YOUR INSTRUCTIONS
Would you reproduce exactly, and only, the lines starting at the one with "PDF (106, 165)" and ending at the last line of the data, with both included? Leave the pictures out.

EXTRACTED RECORDS
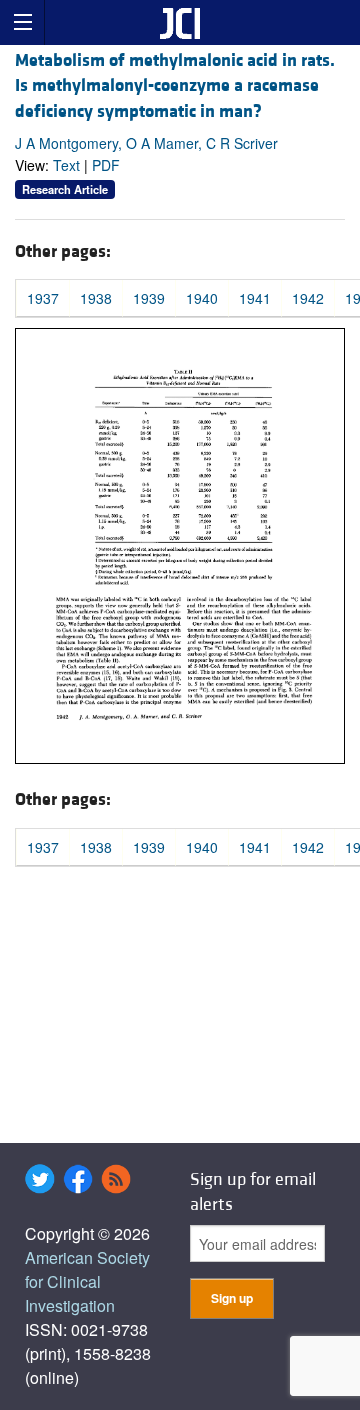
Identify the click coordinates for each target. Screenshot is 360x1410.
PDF (106, 165)
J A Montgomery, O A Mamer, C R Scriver (146, 143)
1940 (202, 298)
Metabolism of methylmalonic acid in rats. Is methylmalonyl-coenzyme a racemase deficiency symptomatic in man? (175, 85)
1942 (308, 298)
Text (66, 165)
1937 (43, 298)
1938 (96, 298)
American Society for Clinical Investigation (87, 1281)
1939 (149, 298)
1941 (255, 298)
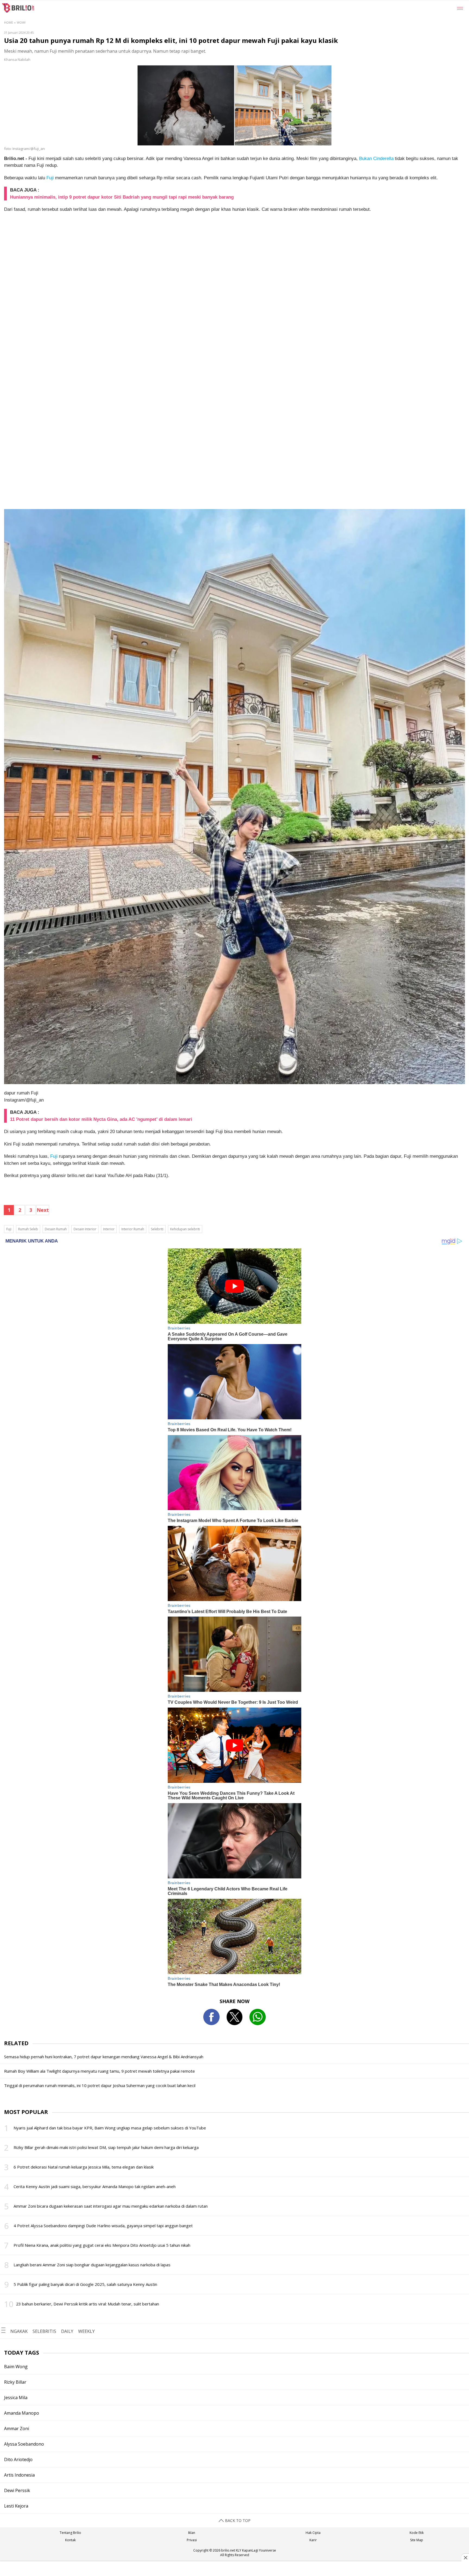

TASK RESPONSE
PDF (106, 165)
J A Montgomery, O A Mamer, C R Scriver (146, 143)
1940 (202, 298)
Metabolism of methylmalonic acid in rats. Is methylmalonyl-coenzyme a racemase deficiency symptomatic in man? (175, 85)
1942 (308, 298)
Text (66, 165)
1937 (43, 298)
1938 (96, 298)
American Society for Clinical Investigation (87, 1281)
1939 (149, 298)
1941 (255, 298)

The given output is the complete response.